Brano selezionato:
Pina Picierno lascia il PD: uno strappo che pesa sul fronte riformista

 

La vicepresidente del Parlamento europeo Pina Picierno ha annunciato la sua uscita dal Partito Democratico, segnando uno dei passaggi più significativi nella crisi interna dell’area riformista. In un’intervista a Il Foglio, Picierno parla di una scelta “dolorosa ma inevitabile”, maturata di fronte a un partito che, a suo giudizio, avrebbe smarrito l’identità nata al Lingotto e mostrato ambiguità su temi cruciali come Ucraina, politica estera e rapporto con gli estremismi.

La dirigente campana denuncia la fine della “casa comune dei riformisti” e critica l’assenza di un vero confronto congressuale sulla linea impressa da Elly Schlein. Una distanza politica e personale divenuta, nelle sue parole, “non più colmabile”.

Picierno aderirà ora al Partito Democratico Europeo di Sandro Gozi, nel gruppo Renew Europe, mantenendo un profilo europeista e liberaldemocratico. La sua uscita rappresenta un segnale forte: il PD perde una delle sue voci più riconoscibili a Bruxelles, mentre il fronte riformista continua a interrogarsi sul proprio futuro.

Materiale fornito:
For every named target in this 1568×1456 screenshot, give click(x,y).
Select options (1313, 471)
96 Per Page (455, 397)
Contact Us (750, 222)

Consegne di lavoro:
(1) Stabilisci se ciascuna affermazione concorda con il brano selezionato: (a) Picierno ha rilasciato un'intervista a Il Foglio; (b) Picierno entrerà nel gruppo dei Socialisti europei; (c) Picierno definisce la sua scelta facile e serena. Per ogni punto rispondi sì o no e cita tra virgolette le parole del brano che lo decidono.
(2) Ricopia dal brano selezionato la parte che comincia con "Pina Picierno lascia" e finisce con "con gli estremismi.".

Risposte fornite:
(1)
(a) Sì: «In un’intervista a Il Foglio».
(b) No: «nel gruppo Renew Europe».
(c) No: «dolorosa ma inevitabile».

(2)
Pina Picierno lascia il PD: uno strappo che pesa sul fronte riformista

 

La vicepresidente del Parlamento europeo Pina Picierno ha annunciato la sua uscita dal Partito Democratico, segnando uno dei passaggi più significativi nella crisi interna dell’area riformista. In un’intervista a Il Foglio, Picierno parla di una scelta “dolorosa ma inevitabile”, maturata di fronte a un partito che, a suo giudizio, avrebbe smarrito l’identità nata al Lingotto e mostrato ambiguità su temi cruciali come Ucraina, politica estera e rapporto con gli estremismi.